Records for the exercise
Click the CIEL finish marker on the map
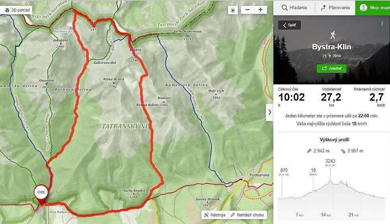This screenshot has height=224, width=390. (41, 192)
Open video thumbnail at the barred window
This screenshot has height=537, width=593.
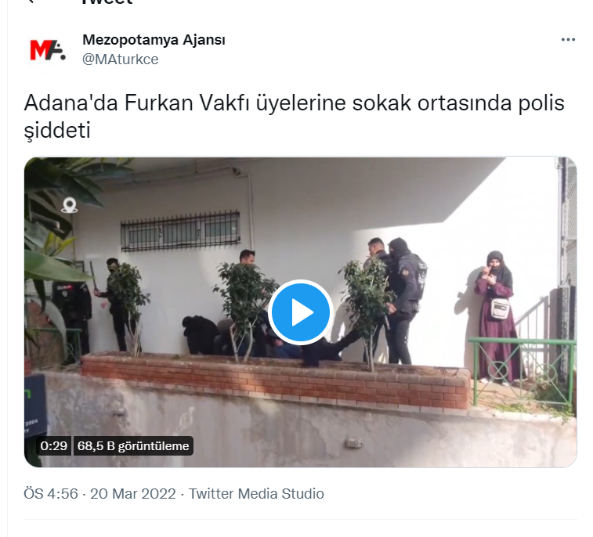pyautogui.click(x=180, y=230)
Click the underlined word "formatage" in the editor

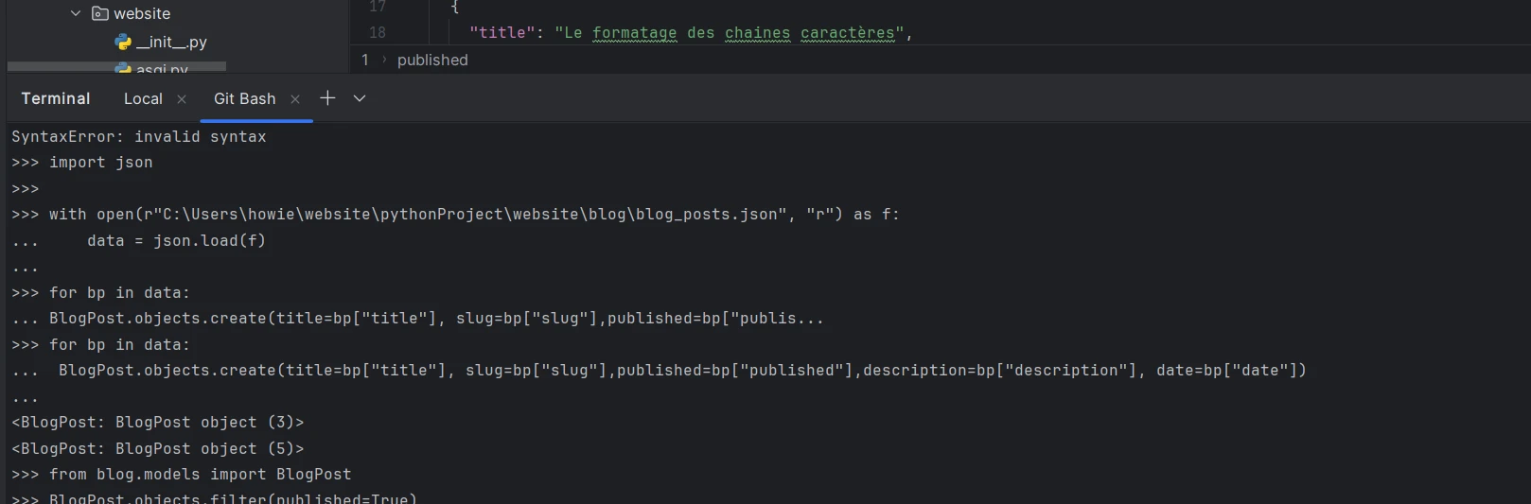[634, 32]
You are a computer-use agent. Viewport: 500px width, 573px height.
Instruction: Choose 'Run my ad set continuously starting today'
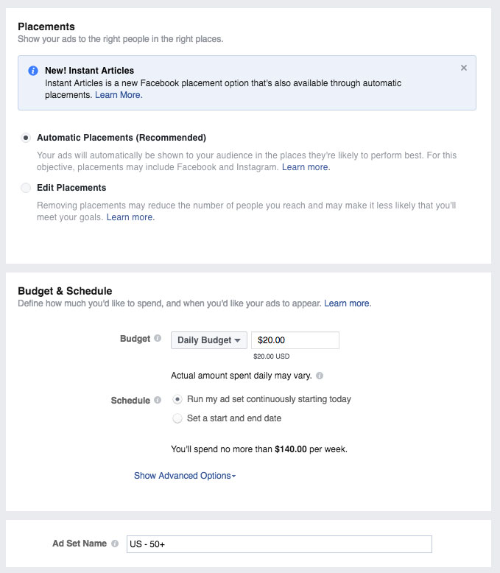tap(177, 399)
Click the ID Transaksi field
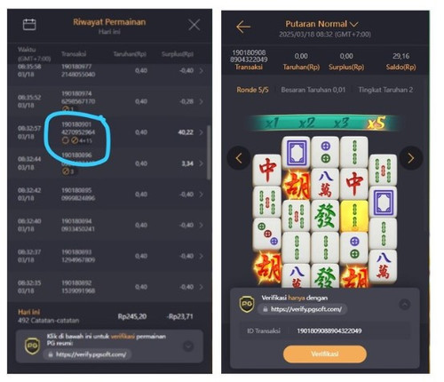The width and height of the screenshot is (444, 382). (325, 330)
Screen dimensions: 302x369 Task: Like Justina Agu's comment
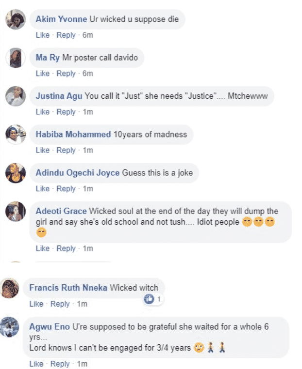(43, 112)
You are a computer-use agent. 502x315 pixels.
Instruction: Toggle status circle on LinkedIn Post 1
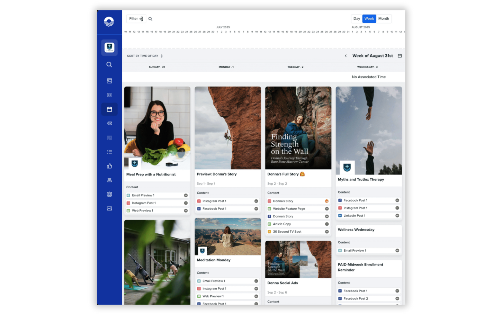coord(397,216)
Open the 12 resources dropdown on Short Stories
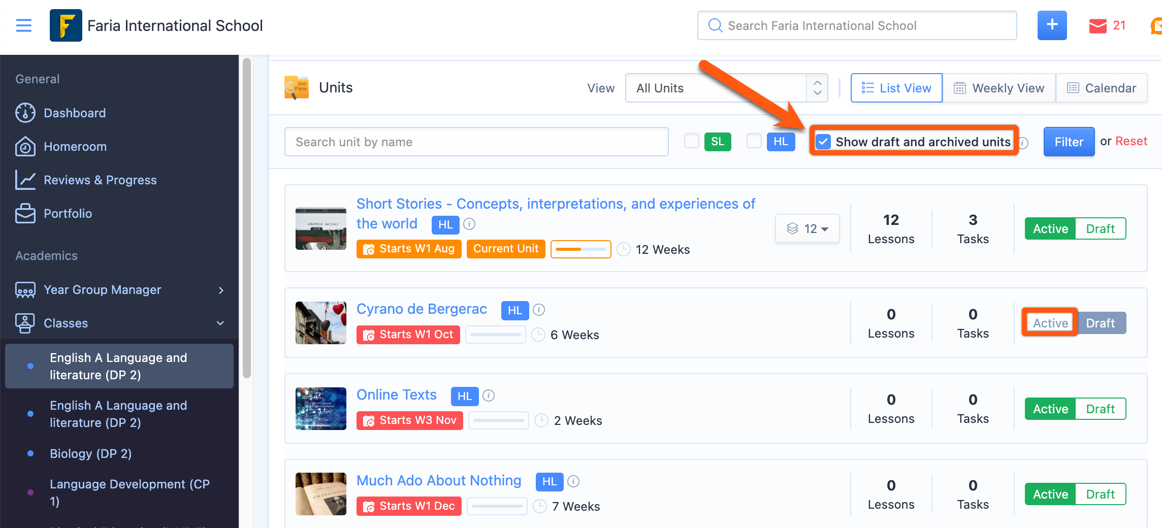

Exercise objective
Rewrite all the entries above, replacing "computer-use agent" with "screen assistant" and leaving everything else unchanged. Leave out the pictures.

Task output
Click the CIEL finish marker on the map
This screenshot has height=224, width=390. (41, 192)
Open video thumbnail at the barred window
This screenshot has height=537, width=593.
pyautogui.click(x=180, y=230)
Click the underlined word "formatage" in the editor

[634, 32]
You are a screen assistant. Viewport: 500px width, 573px height.
Instruction: Choose 'Run my ad set continuously starting today'
tap(177, 399)
Click the ID Transaksi field
The width and height of the screenshot is (444, 382). (325, 330)
Screen dimensions: 302x369 Task: Like Justina Agu's comment
(43, 112)
You are a screen assistant. 502x315 pixels.
Instruction: Toggle status circle on LinkedIn Post 1
coord(397,216)
Open the 12 resources dropdown on Short Stories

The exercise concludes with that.